È perciò preferibile costituire organismi di composizione delle liti – previsti ex lege – che possano decidere le controversie e anche dare una “spinta gentile” alle rinegoziazioni, potendo ricorrere a meccanismi incentivanti. Questi organismi potrebbero essere modellati prendendo il meglio delle esperienze dell’Arbitro Bancario Finanziario e dell’Arbitro Consob, oltre che di organismi speciali come il Fondo Indennizzo Risparmiatori (FIR) o gli organismi di composizione della crisi (OCRI).

Al momento di iniziare la controversia le parti dovrebbero dichiarare se chiedono: a) una risoluzione finale della controversia (sempre non vincolante); b) oppure una decisione che indichi anche il percorso di eventuale rinegoziazione. Nel primo caso la domanda sarebbe di arbitrato puro, nel secondo di arbitrato + ADR. L’Organismo, in via preliminare, avrebbe una funzione di scrematura, eliminando tutte quelle situazioni in cui c’è abuso negoziale e mala fede di una parte oppure eliminando situazioni estranee a COVID-19. La decisione non avrebbe valore vincolante e potrebbe chiudere la controversia solo se adempiuta da entrambe le parti, altrimenti avrebbe funzione di giudizio prognostico (modello ABF e ACF). L’Organismo potrebbe anche valutare la presentazione di un piano di rinegoziazione che, se equo, potrebbe essere approvato. Questa via sarebbe utile, ad esempio, per PMI, credito al consumo ecc. (Modello OCRI).

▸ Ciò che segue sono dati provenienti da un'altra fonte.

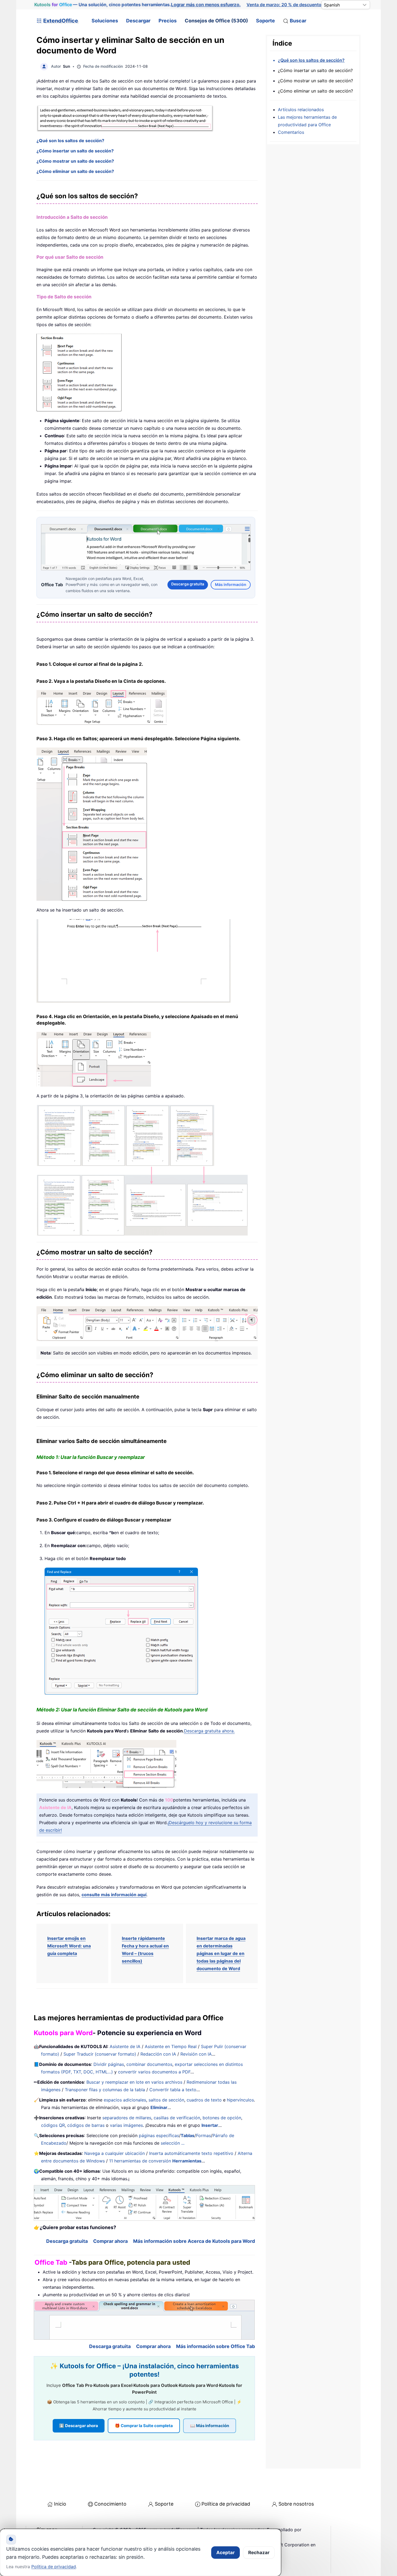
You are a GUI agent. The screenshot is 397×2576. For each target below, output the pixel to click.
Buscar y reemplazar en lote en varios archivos (134, 2081)
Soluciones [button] (105, 20)
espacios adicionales (125, 2099)
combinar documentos (149, 2063)
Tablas (187, 2135)
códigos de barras (86, 2124)
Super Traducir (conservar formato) (99, 2053)
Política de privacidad (225, 2503)
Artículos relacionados (301, 109)
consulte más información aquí (114, 1893)
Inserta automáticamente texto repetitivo (191, 2152)
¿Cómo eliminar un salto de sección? (75, 171)
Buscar (298, 20)
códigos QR (53, 2124)
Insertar (209, 2124)
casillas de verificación (177, 2117)
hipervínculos (240, 2099)
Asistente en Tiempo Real (171, 2046)
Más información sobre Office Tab (215, 2346)
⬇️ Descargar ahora (78, 2425)
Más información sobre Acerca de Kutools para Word (194, 2240)
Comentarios (291, 132)
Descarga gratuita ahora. (209, 1730)
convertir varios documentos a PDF (154, 2071)
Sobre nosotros (296, 2503)
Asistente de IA (125, 2046)
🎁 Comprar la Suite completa (144, 2425)
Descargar (138, 20)
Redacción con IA (158, 2053)
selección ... (172, 2142)
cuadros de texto (204, 2099)
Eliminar (158, 2107)
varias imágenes (126, 2124)
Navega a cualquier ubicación (114, 2152)
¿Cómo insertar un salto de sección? (75, 150)
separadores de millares (126, 2117)
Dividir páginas (108, 2063)
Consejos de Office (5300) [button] (216, 20)
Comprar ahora (110, 2240)
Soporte (265, 20)
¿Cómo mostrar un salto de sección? (75, 161)
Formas (203, 2135)
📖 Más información (209, 2425)
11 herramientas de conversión (155, 2160)
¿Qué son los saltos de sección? (70, 140)
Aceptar (225, 2552)
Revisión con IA (196, 2053)
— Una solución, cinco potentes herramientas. (137, 4)
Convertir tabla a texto (172, 2089)
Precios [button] (168, 20)
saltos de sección (166, 2099)
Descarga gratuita (187, 583)
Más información (230, 583)
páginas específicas (159, 2135)
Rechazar (259, 2552)
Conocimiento (110, 2503)
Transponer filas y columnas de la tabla (105, 2089)
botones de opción (222, 2117)
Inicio (60, 2503)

Si può anche valutare l’opportunità che il procedimento possa essere in parte o in tutto online, basato su format predisposti in anticipo dal Collegio, in modo da guidare le parti verso sbocchi il più possibile standardizzati (es. risoluzione; risoluzione + danni; decisione interlocutoria + percorso negoziale).

Nella prospettiva di favorire un coordinamento tra gli attori delle varie filiere produttive, funzionale alla conservazione della loro capacità di creazione di valore nel breve e nel medio periodo, l’attività sopra descritta dovrebbe poi potersi giovare di meccanismi di Governance diretti a coordinare l’attività dell’organismo avendo riguardo a fattispecie oggettivamente correlate tra loro (ad esempio per appartenenza a un medesimo distretto o in ragione del ciclo produttivo). In questa prospettiva si potrebbe considerare, ad esempio, l’opportunità di prevedere tecniche di gestione delle singole procedure di arbitrato/ADR ispirate a tali esigenze di coordinamento e/o delineare criteri e procedimenti di nomina dei membri degli organi tali da realizzare l’adeguato coinvolgimento dei portatori di interessi rilevanti.

Con riferimento agli incentivi, se le parti rinegoziano con successo il contratto, coadiuvate dall’organismo, si potrebbe assicurare l’intervento di un Fondo pubblico per indennizzare in parte il costo dell’operazione (ad esempio, in termini di percentuale di mancato guadagno e/o copertura delle spese di procedimento). Questo incentivo renderebbe possibile trovare un nuovo equilibrio per le parti con intervento diretto dello Stato nell’economia, che a certe condizioni non è configurabile come aiuto di stato (modello FIR). Ulteriore premialità potrebbe essere quella di attribuire un punteggio alle imprese che rinegoziano utilmente l’accordo, secondo il meccanismo del RATING di legalità, che intende premiare comportamenti virtuosi dell’impresa.

Infine, al sistema di risoluzione così delineato, potrebbe affiancarsi un ulteriore meccanismo di promozione e controllo di eventuali accordi tra associazioni di categoria (nel caso anche composto dallo stesso organismo) che potrebbe avere una funzione di “certificazione” dell’equità dell’accordo raggiunto.